CAN WE TALK ABOUT HOW INCREDIBLE DEATH’S DEVELOPMENT IS HERE? Death, the being who has helped countless lives pass from the world of the living to the next world, has never seen any of these beings as individuals. I don’t think that means he’s disrespectful; I always found Death to be so in previous Discworld books. But think about the sheer number of lives he has claimed. How could possibly remember them all? How could he possibly differentiate between them?
So I found it incredibly meaningful that while working with other people on Miss Flitworth’s fields, he began to recognize the diversity of humanity:
William Spigot was the one that sang when he worked, breaking into that long nasal whine which meant that folk song was about to be perpetrated. Gabby Wheels never said anything; this, Spigot had said, was why he had been called Gabby. Bill Door had failed to understand the logic of this, although it seemed transparent to the others. And Duke Bottomley had been anmed by parents with upwardly-mobile if rather simplistic ideas about class structure; his brothers were Squire, Earl and King.
To us, this is both poetic and the kind of humor we expect from Pratchett. But for Death to have this epiphany? It’s another sign of how he’s changing and doing so rapidly. I think you can see that despite this, Death isn’t exactly ready for change. When he meets Simnel, the local blacksmith, he’s horrified by the Combustion Harvester. Is that because Death is repulsed by the idea of change? Does he believe it’s too much evolution in too little time? All the changes he’s experienced have been subtle thus far, but not this. (And by the way, is Simnel the first named black character in the Discworld? The only reason I ask is because Pratchett goes out of his way to describe Simnel as black, and I don’t know if he means a black person or literally the color black. I briefly recall a mention of a literal black race on the Discworld.)
So does this mean Death, like the scythe, is now redundant? I think that’s a legitimate fear for Death, especially given that he’s about to have a confrontation with the new Death in a few hours. What if he is redundant? What if this is the end of Death as we know it?
Well, this is awkward.
“Who exactly is One-Man-Bucket?” said Windle.

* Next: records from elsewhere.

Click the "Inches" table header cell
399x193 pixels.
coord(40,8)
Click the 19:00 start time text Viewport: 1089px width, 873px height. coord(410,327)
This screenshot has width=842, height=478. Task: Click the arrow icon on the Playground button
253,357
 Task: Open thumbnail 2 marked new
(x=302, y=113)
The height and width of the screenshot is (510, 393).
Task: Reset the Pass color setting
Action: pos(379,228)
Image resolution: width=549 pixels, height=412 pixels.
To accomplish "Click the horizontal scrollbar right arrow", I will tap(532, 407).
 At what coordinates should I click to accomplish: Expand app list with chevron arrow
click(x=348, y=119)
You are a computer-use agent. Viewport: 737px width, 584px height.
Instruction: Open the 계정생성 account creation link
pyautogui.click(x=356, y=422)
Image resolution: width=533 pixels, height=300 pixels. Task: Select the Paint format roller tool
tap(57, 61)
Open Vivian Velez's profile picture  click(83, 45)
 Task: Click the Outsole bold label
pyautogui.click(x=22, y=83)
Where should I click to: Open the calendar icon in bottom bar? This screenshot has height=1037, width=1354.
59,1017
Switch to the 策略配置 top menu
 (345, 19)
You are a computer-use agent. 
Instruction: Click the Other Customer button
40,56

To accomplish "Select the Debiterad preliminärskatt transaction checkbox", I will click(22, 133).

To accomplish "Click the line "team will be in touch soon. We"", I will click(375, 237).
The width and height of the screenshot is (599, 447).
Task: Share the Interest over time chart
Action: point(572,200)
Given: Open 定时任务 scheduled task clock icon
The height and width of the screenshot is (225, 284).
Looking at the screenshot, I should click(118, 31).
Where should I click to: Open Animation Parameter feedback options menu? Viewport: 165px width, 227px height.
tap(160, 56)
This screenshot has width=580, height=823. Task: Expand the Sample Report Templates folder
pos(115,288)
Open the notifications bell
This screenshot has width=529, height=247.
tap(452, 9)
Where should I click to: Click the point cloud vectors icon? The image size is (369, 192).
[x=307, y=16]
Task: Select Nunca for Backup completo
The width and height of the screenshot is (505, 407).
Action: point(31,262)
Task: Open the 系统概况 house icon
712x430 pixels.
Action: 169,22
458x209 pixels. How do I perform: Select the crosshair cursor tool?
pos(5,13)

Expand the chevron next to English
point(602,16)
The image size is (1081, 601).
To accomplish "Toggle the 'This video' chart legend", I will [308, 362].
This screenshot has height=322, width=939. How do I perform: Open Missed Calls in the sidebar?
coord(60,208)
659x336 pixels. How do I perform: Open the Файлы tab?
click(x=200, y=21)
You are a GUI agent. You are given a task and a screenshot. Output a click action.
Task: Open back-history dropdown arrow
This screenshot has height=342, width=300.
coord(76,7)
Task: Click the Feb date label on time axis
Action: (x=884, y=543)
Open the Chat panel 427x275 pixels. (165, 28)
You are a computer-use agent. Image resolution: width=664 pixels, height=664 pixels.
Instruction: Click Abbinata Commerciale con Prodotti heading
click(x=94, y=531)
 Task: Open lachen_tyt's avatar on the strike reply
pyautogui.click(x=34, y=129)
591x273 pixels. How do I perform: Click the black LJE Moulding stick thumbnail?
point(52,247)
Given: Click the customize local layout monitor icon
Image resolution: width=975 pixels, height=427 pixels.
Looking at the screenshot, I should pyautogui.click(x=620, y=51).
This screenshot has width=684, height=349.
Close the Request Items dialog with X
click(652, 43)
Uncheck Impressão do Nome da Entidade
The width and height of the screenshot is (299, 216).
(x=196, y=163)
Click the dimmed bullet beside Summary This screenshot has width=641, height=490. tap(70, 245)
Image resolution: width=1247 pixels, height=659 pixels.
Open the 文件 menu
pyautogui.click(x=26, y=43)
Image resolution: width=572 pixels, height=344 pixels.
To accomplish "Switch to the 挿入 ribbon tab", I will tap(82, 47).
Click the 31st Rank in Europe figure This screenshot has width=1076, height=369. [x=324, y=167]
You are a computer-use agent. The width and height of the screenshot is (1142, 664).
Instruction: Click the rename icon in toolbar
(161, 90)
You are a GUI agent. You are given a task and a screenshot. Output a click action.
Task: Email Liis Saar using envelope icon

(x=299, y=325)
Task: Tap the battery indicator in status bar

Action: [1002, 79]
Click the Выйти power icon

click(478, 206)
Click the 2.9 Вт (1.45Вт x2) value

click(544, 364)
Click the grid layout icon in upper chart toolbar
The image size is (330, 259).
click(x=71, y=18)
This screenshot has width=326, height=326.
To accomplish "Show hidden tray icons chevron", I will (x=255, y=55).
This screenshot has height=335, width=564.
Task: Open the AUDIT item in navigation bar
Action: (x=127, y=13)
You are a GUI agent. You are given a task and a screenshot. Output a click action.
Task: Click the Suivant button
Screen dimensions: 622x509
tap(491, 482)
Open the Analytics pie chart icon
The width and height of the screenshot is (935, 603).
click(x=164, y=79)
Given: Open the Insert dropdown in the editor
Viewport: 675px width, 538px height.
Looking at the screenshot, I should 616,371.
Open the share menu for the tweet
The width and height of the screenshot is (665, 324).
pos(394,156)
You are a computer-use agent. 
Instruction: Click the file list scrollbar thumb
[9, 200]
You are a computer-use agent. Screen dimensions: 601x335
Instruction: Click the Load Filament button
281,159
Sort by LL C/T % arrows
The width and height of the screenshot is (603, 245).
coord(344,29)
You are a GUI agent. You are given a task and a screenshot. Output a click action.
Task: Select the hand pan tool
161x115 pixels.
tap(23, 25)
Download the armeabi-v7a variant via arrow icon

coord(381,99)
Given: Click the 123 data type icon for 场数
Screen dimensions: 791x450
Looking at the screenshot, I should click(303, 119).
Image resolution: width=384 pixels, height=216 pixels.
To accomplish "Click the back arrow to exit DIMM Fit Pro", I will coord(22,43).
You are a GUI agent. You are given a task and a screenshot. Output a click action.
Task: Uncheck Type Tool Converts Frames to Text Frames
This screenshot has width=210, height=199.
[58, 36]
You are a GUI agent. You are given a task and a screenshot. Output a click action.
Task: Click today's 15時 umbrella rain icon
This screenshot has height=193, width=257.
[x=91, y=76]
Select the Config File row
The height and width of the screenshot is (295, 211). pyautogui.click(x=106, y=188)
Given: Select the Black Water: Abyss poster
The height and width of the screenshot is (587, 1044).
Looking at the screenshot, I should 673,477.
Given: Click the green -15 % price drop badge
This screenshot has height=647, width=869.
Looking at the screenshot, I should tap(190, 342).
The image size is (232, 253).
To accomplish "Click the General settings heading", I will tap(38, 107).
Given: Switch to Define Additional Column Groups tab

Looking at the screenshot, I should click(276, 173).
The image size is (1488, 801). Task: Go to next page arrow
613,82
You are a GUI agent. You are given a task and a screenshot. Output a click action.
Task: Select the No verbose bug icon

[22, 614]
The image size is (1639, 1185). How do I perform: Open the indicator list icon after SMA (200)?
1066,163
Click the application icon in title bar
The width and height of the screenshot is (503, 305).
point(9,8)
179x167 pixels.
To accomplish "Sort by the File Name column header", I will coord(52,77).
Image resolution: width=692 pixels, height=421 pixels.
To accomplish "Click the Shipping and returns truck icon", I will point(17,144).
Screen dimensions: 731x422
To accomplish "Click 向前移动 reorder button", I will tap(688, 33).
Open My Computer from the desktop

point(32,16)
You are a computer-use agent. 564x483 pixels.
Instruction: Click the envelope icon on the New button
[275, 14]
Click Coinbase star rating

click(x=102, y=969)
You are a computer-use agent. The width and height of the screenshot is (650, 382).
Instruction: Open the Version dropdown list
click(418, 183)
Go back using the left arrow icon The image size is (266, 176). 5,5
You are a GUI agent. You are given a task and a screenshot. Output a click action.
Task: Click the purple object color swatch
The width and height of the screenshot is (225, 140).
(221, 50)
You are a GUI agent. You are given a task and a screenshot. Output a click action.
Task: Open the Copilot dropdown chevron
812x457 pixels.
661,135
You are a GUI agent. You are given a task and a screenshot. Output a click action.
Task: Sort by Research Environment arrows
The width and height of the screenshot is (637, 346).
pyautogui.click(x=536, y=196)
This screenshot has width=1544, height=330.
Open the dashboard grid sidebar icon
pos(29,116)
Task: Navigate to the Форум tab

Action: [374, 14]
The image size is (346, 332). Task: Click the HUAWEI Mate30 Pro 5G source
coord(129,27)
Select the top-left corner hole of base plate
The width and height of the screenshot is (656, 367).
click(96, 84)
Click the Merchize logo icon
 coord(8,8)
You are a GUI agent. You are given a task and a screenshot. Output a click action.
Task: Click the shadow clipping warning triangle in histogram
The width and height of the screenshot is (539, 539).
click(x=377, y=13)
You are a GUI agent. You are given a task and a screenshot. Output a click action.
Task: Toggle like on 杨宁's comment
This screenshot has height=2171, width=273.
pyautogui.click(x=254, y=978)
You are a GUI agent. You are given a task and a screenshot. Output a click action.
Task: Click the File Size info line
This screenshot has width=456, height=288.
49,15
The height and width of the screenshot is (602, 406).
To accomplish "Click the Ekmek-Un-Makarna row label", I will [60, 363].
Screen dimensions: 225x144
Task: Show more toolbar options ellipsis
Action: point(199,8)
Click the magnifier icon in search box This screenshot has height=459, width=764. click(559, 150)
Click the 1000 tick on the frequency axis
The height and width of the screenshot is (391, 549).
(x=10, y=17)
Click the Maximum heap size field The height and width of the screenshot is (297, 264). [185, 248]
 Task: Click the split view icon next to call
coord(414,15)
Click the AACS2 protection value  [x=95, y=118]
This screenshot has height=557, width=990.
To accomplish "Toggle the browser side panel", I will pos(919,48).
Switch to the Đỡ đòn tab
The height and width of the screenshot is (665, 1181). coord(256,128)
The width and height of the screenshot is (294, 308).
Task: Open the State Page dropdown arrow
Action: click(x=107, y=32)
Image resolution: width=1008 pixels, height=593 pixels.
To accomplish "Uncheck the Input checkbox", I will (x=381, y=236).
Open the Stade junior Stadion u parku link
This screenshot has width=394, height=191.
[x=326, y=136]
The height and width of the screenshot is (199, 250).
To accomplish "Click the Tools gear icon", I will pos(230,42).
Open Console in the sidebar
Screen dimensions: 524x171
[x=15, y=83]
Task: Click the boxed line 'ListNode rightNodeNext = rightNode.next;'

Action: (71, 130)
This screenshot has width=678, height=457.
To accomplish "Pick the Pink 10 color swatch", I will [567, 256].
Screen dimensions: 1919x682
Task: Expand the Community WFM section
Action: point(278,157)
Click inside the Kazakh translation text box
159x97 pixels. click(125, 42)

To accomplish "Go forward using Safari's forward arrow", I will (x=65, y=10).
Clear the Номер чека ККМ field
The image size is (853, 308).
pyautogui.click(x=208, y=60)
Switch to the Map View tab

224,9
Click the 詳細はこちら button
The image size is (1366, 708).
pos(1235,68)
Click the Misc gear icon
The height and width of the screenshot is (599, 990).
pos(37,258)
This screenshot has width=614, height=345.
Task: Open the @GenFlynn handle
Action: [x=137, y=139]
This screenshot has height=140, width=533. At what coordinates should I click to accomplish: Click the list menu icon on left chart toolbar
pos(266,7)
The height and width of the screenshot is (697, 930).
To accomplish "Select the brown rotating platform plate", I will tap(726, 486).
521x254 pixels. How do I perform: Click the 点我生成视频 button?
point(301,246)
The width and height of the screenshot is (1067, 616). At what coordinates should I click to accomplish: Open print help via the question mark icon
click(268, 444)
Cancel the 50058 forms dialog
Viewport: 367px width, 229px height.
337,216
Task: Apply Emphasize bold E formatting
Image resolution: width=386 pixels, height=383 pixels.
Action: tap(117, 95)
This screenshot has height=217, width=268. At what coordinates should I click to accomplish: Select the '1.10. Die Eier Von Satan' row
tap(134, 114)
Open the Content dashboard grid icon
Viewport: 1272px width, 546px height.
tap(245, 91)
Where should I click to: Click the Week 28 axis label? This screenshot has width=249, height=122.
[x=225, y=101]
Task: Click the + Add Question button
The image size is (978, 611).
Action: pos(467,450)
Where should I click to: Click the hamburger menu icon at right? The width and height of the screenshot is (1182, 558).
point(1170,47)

She lit a couple of candles and sat down.
“‘E belonged to one of them heathen Howondaland tribes,” she said shortly.
“Very strange name, One-Man-Bucket,” said Windle.
Okay, what. Does that mean this joke is like some weird riff on indigenous cultures and names? What about Mrs. Cake’s non-ironic use of the word “heathen”? Can we not do this?
Anyway, One-Man-Bucket still doesn’t really offer up much in the way of explaining to the reader what the hell is going on in Reaper Man until the end, when my brain exploded because WHAT THE FUCK IS ALL OF THIS.
“I think,” he began, “that is, I think they’re some sort of eggs. I thought… why breakfast? and then I thought… eggs…”
Eggs? EGGS? ARE YOU KIDDING ME?
“Ah,” breathed Windle. “And they hatch into something with wheels on?”
WHAT THE HELL DOES THIS MEAN? Is that what those things were earlier in this section? This makes no sense to me at all, and I know y’all are cackling because I have most of the pieces of this and still can’t put it together. DAMN IT.
The original text contains use of the words “idiot” and “mad.”